Takes place between Chapters 21 and 22
Mary Kjendal

Student Submission

Set to appear in the April 2022 edition

The Wart sighed and leaned his forehead against the windowpane. It felt cool against his skin, so he kept it there even though it gave him goose flesh. He watched the rain as it slid shakily down the glass, and he sighed again. Kay looked up from the book he was reading and snapped at Wart, “Quit sighing like a depressed dog and do something useful for once.”

“Nurse said I had a fever and had to stay in my room.”

“Oh, go soak your head.”

Wart sighed a third time out of spite and got up. Kay resumed his reading. The Wart walked over to the wash basin and splashed water from it onto his face. He flicked water at Kay and said, “Go soak your own head.” 

“It’s just an expression, you clot! You’ll wet my book! You’re as cross as two sticks today. It’s not like it’s my fault you’ve got a temperature. Clear off!”

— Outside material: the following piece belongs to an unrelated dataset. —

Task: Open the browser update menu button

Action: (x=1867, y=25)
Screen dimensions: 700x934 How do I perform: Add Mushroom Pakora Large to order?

Wart left the room grumbling and skulked about the kitchen for a while, trying to steer clear of Nurse. Of course, Nurse found him despite his efforts and marched him out of the kitchen, so he wound his way up to Merlyn’s turret room and knocked on his tutor’s door. 


“It’s me, Wart. I’m bored, everyone’s mad at me, and nobody wants me. Can’t I come in?”

After a noncommittal grunt from inside the room, Wart pushed open the door. Merlyn was sitting on a three legged stool in the middle of the room with Archimedes perched on the tip of his magician’s cap. Discarded papers lay all about Merlyn and he had his quill pen stuck in his beard. He was frowning acutely. 


Merlyn looked up from the blank sheet of paper that lay on his lap, and his frown deepened. “Already?” he barked. “What do you want this time?”

Wart was taken aback. “I only wanted an education, if you had a mind for it. I’ve been penned up in my room all day and wanted something to do. If I’m being a nuisance, I can just—”

Archimedes shook his wing and flew to the windowsill. “If I may, Master. You’ve not sent him on it yet, but you will.”

“Confusion take this backward life!” Merlyn shouted. “God bless my blood pressure! I’m sorry, young chap. I suppose I could manage a little magic now. I’m a bit pressured at the moment, what with a deadline over my head and not a word on my page, so try not to make it complicated. I wouldn’t suppose that you could offer any intelligible insight about the cowardliness of scutage, would you? I mean, not that I’m arguing for the system as a whole in the first place, but if you’ve got to have it, do it right! To start with—”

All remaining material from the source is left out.